И тех, кто уплыл в блаженную дрему, выхватывал из нее голос дарны, и ан-Реддиль, отогревшийся в ласковом тепле между Уной и Унаной, садился к остывающему очагу, а жены накидывали ему на плечи одеяло, и он прижимал к груди Око ночи или Сестру луны и заводил песни — громкие походные песни Хайра и Ассаниды, звучавшие прежде у общих костров, а теперь враждовавшие между собой везде, кроме затерянного в горной глуши, осажденного снегами замка; и опускал шнурок на грифе, и выдыхал нежные тихие песни, которые сам складывал когда-то, влюбленный, и женщины его ревниво вздыхали, а он оправдывался, смущенно бася: «Это друг мой сложил, друг… из Улима… давно, когда я еще жил дома».

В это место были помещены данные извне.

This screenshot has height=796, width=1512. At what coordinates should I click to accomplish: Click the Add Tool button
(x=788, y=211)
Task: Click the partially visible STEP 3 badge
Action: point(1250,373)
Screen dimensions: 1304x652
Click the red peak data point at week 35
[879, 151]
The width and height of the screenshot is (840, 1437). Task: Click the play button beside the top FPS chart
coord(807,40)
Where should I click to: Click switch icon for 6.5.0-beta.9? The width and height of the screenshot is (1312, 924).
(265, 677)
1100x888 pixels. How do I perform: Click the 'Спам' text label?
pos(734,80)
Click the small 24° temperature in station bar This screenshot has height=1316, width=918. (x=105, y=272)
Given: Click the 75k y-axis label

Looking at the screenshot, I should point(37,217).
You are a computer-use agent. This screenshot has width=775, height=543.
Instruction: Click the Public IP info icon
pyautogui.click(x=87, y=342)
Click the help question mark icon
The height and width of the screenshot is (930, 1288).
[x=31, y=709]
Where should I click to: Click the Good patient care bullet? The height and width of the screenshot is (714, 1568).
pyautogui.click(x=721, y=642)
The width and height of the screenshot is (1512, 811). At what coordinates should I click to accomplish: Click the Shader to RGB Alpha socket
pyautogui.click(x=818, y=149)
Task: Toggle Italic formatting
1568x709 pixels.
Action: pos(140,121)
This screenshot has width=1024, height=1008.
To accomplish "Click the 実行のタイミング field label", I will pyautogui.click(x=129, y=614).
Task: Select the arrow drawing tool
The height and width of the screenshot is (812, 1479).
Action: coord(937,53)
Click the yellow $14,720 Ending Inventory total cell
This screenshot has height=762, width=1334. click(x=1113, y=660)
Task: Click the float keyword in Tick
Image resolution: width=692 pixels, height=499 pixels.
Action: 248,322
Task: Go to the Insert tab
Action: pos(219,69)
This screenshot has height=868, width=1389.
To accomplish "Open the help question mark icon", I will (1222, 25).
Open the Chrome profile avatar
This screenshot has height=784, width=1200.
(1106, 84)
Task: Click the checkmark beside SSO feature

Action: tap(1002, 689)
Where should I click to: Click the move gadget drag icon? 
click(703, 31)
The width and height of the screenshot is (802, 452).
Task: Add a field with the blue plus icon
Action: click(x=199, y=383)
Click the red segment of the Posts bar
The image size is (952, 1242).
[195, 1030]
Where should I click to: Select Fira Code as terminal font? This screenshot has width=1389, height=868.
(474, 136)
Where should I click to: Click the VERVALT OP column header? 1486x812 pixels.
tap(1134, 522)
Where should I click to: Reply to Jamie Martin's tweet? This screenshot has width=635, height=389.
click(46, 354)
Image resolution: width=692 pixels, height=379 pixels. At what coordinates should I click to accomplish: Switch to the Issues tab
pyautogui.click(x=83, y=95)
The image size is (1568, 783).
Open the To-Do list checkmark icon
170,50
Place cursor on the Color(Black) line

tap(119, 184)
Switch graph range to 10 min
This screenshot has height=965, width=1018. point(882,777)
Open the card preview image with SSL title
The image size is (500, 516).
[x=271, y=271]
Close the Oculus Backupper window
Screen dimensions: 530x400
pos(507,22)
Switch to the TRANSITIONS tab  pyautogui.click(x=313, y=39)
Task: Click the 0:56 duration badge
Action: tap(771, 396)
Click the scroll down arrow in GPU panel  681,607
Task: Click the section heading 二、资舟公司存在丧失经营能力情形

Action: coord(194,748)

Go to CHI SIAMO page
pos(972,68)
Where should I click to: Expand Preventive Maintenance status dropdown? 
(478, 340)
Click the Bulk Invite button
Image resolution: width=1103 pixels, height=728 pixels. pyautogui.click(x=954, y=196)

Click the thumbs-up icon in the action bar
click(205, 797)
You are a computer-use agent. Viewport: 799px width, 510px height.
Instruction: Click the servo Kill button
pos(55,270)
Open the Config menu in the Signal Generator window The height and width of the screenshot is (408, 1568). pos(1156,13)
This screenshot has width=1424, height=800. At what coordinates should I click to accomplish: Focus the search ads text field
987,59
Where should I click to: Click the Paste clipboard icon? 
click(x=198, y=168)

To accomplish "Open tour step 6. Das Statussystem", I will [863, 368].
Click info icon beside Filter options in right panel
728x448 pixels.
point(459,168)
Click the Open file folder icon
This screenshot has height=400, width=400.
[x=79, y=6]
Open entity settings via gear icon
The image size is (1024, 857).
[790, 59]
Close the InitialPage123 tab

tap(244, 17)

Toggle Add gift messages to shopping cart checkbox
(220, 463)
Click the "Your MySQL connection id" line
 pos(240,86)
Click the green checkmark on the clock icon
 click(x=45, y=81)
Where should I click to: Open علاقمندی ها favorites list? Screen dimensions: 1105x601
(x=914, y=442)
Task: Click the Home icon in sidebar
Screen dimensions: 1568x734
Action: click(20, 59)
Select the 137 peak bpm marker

А когда у ан-Реддиля вконец отмерзали пальцы и уже невозможно было отогреть их дыханием, из одеял выпутывался закутанный в два кафтана Сиуджин и тихо вздыхал. Где зимние одежды на шелковой вате? Как тут выглядеть изящно и радовать взгляд господина, которому служишь, когда невозможно хотя бы подобрать одежды подходящих друг другу цветов? И как ужасно, что шов, который должен располагаться посередине спины, постоянно съезжает на сторону! И он забивался с тинем или пиба в самый темный угол, надевал серебряные колпачки с коготками на озябшие пальцы и заводил песни далекого Унбона, и ашананшеди дышали тише, слушая песни своей неведомой родины, от которой они отказались, чтобы служить изгнаннику, отпустившему их народ, когда сам он, получив свободу, делился ею со всеми, до кого мог дотянуться милостью счастливого сердца.

И, устав, засыпали.

Ашананшеди перестали подниматься на башню — незачем.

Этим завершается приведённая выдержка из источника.